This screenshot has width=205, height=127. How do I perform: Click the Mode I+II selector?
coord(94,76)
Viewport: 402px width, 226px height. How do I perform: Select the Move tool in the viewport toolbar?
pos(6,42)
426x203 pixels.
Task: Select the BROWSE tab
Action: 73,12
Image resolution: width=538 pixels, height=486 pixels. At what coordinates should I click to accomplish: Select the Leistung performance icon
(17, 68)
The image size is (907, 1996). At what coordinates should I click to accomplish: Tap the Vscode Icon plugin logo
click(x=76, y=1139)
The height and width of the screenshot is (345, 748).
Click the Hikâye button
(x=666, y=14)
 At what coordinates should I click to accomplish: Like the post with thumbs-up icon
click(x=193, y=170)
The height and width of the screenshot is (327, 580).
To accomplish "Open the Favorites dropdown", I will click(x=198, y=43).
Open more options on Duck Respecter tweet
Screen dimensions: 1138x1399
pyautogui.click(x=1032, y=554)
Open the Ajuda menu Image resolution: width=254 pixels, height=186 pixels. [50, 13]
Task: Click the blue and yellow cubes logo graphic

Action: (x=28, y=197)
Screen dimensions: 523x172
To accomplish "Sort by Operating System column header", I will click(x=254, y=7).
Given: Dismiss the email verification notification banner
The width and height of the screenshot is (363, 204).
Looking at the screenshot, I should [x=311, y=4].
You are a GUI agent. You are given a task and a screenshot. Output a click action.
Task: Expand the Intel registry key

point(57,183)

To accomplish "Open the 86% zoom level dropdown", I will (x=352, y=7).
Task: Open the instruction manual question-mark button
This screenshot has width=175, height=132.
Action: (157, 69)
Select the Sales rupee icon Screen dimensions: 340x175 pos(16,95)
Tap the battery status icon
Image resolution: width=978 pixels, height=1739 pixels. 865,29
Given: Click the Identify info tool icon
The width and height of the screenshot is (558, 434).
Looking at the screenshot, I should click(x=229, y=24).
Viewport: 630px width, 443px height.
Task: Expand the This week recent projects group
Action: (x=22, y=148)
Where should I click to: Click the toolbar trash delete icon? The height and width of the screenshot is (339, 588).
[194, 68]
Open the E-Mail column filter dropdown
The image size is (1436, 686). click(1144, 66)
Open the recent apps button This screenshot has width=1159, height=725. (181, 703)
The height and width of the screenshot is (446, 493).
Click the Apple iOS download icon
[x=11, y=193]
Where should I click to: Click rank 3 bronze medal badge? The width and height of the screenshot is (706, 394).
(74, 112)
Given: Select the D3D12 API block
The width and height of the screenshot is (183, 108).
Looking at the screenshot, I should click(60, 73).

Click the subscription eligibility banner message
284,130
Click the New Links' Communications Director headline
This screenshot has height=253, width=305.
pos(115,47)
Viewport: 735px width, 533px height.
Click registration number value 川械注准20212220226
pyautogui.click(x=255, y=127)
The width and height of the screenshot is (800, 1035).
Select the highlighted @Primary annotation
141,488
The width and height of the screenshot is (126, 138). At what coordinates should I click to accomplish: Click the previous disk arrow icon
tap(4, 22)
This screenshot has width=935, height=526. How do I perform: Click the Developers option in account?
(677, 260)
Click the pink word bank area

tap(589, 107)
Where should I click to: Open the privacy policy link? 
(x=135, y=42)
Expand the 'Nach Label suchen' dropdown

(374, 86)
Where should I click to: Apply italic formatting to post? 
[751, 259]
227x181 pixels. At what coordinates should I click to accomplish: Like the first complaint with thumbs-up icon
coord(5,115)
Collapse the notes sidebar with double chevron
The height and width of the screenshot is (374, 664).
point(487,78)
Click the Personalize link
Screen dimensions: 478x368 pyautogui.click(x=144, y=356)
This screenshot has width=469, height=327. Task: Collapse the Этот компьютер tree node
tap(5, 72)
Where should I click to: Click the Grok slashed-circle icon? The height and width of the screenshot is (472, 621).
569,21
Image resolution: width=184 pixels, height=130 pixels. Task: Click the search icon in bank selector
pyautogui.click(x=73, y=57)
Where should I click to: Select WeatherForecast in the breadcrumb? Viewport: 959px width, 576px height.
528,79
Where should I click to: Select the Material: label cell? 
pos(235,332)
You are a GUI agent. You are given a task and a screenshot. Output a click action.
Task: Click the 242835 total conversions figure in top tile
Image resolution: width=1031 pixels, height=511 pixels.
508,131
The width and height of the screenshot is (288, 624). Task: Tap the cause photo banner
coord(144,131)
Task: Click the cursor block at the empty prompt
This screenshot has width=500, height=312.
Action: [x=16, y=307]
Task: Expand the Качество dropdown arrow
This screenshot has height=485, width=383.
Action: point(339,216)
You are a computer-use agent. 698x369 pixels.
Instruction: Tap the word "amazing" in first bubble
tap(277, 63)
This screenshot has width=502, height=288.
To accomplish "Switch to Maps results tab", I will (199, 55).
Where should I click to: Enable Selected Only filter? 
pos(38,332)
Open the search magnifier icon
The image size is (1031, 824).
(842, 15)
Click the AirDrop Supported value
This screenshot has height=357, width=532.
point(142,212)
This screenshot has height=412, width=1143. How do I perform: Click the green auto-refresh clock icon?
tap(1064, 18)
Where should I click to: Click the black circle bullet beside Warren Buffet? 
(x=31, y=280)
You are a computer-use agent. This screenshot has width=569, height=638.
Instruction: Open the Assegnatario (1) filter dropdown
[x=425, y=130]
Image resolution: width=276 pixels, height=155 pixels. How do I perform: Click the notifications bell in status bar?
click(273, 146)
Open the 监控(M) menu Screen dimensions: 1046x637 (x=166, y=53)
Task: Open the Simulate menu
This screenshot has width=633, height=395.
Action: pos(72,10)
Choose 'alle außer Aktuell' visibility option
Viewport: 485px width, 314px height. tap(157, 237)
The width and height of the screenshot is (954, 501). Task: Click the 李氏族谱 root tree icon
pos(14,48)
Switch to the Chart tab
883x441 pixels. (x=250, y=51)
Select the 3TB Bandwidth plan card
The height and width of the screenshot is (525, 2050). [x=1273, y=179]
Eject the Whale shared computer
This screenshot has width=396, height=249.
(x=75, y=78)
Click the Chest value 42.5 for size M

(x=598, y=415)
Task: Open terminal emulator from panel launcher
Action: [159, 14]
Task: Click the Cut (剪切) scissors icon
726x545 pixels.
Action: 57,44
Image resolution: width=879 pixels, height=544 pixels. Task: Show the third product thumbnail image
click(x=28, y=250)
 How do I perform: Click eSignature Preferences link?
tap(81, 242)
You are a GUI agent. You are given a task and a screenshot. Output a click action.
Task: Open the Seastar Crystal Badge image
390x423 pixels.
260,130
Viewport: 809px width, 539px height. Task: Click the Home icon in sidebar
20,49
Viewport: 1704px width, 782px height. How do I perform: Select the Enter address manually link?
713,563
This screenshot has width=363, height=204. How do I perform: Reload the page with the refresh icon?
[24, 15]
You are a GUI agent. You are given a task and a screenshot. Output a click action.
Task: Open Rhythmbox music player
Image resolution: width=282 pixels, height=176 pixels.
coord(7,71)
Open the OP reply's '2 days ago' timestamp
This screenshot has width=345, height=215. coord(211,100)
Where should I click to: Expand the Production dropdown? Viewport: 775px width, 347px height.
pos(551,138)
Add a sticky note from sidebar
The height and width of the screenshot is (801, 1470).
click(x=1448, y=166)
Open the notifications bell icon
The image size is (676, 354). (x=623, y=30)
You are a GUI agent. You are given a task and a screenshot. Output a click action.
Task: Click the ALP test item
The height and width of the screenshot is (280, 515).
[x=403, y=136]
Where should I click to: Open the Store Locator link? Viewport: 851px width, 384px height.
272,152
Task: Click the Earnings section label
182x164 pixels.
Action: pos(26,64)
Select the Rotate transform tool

*TO DO:*
Retype the records above in full, exactly as they appear.

*WRITTEN ANSWER:*
This screenshot has width=205, height=127. How do I perform: Click the Mode I+II selector?
coord(94,76)
Viewport: 402px width, 226px height. How do I perform: Select the Move tool in the viewport toolbar?
pos(6,42)
426x203 pixels.
Task: Select the BROWSE tab
Action: 73,12
Image resolution: width=538 pixels, height=486 pixels. At what coordinates should I click to accomplish: Select the Leistung performance icon
(17, 68)
The image size is (907, 1996). At what coordinates should I click to accomplish: Tap the Vscode Icon plugin logo
click(x=76, y=1139)
The height and width of the screenshot is (345, 748).
Click the Hikâye button
(x=666, y=14)
 At what coordinates should I click to accomplish: Like the post with thumbs-up icon
click(x=193, y=170)
The height and width of the screenshot is (327, 580).
To accomplish "Open the Favorites dropdown", I will click(x=198, y=43).
Open more options on Duck Respecter tweet
Screen dimensions: 1138x1399
pyautogui.click(x=1032, y=554)
Open the Ajuda menu Image resolution: width=254 pixels, height=186 pixels. [50, 13]
Task: Click the blue and yellow cubes logo graphic

Action: (x=28, y=197)
Screen dimensions: 523x172
To accomplish "Sort by Operating System column header", I will click(x=254, y=7).
Given: Dismiss the email verification notification banner
The width and height of the screenshot is (363, 204).
Looking at the screenshot, I should [x=311, y=4].
You are a GUI agent. You are given a task and a screenshot. Output a click action.
Task: Expand the Intel registry key

point(57,183)

To accomplish "Open the 86% zoom level dropdown", I will (x=352, y=7).
Task: Open the instruction manual question-mark button
This screenshot has width=175, height=132.
Action: (157, 69)
Select the Sales rupee icon Screen dimensions: 340x175 pos(16,95)
Tap the battery status icon
Image resolution: width=978 pixels, height=1739 pixels. 865,29
Given: Click the Identify info tool icon
The width and height of the screenshot is (558, 434).
Looking at the screenshot, I should click(x=229, y=24).
Viewport: 630px width, 443px height.
Task: Expand the This week recent projects group
Action: (x=22, y=148)
Where should I click to: Click the toolbar trash delete icon? The height and width of the screenshot is (339, 588).
[194, 68]
Open the E-Mail column filter dropdown
The image size is (1436, 686). click(1144, 66)
Open the recent apps button This screenshot has width=1159, height=725. (181, 703)
The height and width of the screenshot is (446, 493).
Click the Apple iOS download icon
[x=11, y=193]
Where should I click to: Click rank 3 bronze medal badge? The width and height of the screenshot is (706, 394).
(74, 112)
Given: Select the D3D12 API block
The width and height of the screenshot is (183, 108).
Looking at the screenshot, I should click(60, 73).

Click the subscription eligibility banner message
284,130
Click the New Links' Communications Director headline
This screenshot has height=253, width=305.
pos(115,47)
Viewport: 735px width, 533px height.
Click registration number value 川械注准20212220226
pyautogui.click(x=255, y=127)
The width and height of the screenshot is (800, 1035).
Select the highlighted @Primary annotation
141,488
The width and height of the screenshot is (126, 138). At what coordinates should I click to accomplish: Click the previous disk arrow icon
tap(4, 22)
This screenshot has width=935, height=526. How do I perform: Click the Developers option in account?
(677, 260)
Click the pink word bank area

tap(589, 107)
Where should I click to: Open the privacy policy link? 
(x=135, y=42)
Expand the 'Nach Label suchen' dropdown

(374, 86)
Where should I click to: Apply italic formatting to post? 
[751, 259]
227x181 pixels. At what coordinates should I click to accomplish: Like the first complaint with thumbs-up icon
coord(5,115)
Collapse the notes sidebar with double chevron
The height and width of the screenshot is (374, 664).
point(487,78)
Click the Personalize link
Screen dimensions: 478x368 pyautogui.click(x=144, y=356)
This screenshot has width=469, height=327. Task: Collapse the Этот компьютер tree node
tap(5, 72)
Where should I click to: Click the Grok slashed-circle icon? The height and width of the screenshot is (472, 621).
569,21
Image resolution: width=184 pixels, height=130 pixels. Task: Click the search icon in bank selector
pyautogui.click(x=73, y=57)
Where should I click to: Select WeatherForecast in the breadcrumb? Viewport: 959px width, 576px height.
528,79
Where should I click to: Select the Material: label cell? 
pos(235,332)
You are a GUI agent. You are given a task and a screenshot. Output a click action.
Task: Click the 242835 total conversions figure in top tile
Image resolution: width=1031 pixels, height=511 pixels.
508,131
The width and height of the screenshot is (288, 624). Task: Tap the cause photo banner
coord(144,131)
Task: Click the cursor block at the empty prompt
This screenshot has width=500, height=312.
Action: [x=16, y=307]
Task: Expand the Качество dropdown arrow
This screenshot has height=485, width=383.
Action: point(339,216)
You are a computer-use agent. 698x369 pixels.
Instruction: Tap the word "amazing" in first bubble
tap(277, 63)
This screenshot has width=502, height=288.
To accomplish "Switch to Maps results tab", I will (199, 55).
Where should I click to: Enable Selected Only filter? 
pos(38,332)
Open the search magnifier icon
The image size is (1031, 824).
(842, 15)
Click the AirDrop Supported value
This screenshot has height=357, width=532.
point(142,212)
This screenshot has height=412, width=1143. How do I perform: Click the green auto-refresh clock icon?
tap(1064, 18)
Where should I click to: Click the black circle bullet beside Warren Buffet? 
(x=31, y=280)
You are a computer-use agent. This screenshot has width=569, height=638.
Instruction: Open the Assegnatario (1) filter dropdown
[x=425, y=130]
Image resolution: width=276 pixels, height=155 pixels. How do I perform: Click the notifications bell in status bar?
click(273, 146)
Open the 监控(M) menu Screen dimensions: 1046x637 (x=166, y=53)
Task: Open the Simulate menu
This screenshot has width=633, height=395.
Action: pos(72,10)
Choose 'alle außer Aktuell' visibility option
Viewport: 485px width, 314px height. tap(157, 237)
The width and height of the screenshot is (954, 501). Task: Click the 李氏族谱 root tree icon
pos(14,48)
Switch to the Chart tab
883x441 pixels. (x=250, y=51)
Select the 3TB Bandwidth plan card
The height and width of the screenshot is (525, 2050). [x=1273, y=179]
Eject the Whale shared computer
This screenshot has width=396, height=249.
(x=75, y=78)
Click the Chest value 42.5 for size M

(x=598, y=415)
Task: Open terminal emulator from panel launcher
Action: [159, 14]
Task: Click the Cut (剪切) scissors icon
726x545 pixels.
Action: 57,44
Image resolution: width=879 pixels, height=544 pixels. Task: Show the third product thumbnail image
click(x=28, y=250)
 How do I perform: Click eSignature Preferences link?
tap(81, 242)
You are a GUI agent. You are given a task and a screenshot. Output a click action.
Task: Open the Seastar Crystal Badge image
390x423 pixels.
260,130
Viewport: 809px width, 539px height. Task: Click the Home icon in sidebar
20,49
Viewport: 1704px width, 782px height. How do I perform: Select the Enter address manually link?
713,563
This screenshot has width=363, height=204. How do I perform: Reload the page with the refresh icon?
[24, 15]
You are a GUI agent. You are given a task and a screenshot. Output a click action.
Task: Open Rhythmbox music player
Image resolution: width=282 pixels, height=176 pixels.
coord(7,71)
Open the OP reply's '2 days ago' timestamp
This screenshot has width=345, height=215. coord(211,100)
Where should I click to: Expand the Production dropdown? Viewport: 775px width, 347px height.
pos(551,138)
Add a sticky note from sidebar
The height and width of the screenshot is (801, 1470).
click(x=1448, y=166)
Open the notifications bell icon
The image size is (676, 354). (x=623, y=30)
You are a GUI agent. You are given a task and a screenshot. Output a click action.
Task: Click the ALP test item
The height and width of the screenshot is (280, 515).
[x=403, y=136]
Where should I click to: Open the Store Locator link? Viewport: 851px width, 384px height.
272,152
Task: Click the Earnings section label
182x164 pixels.
Action: pos(26,64)
Select the Rotate transform tool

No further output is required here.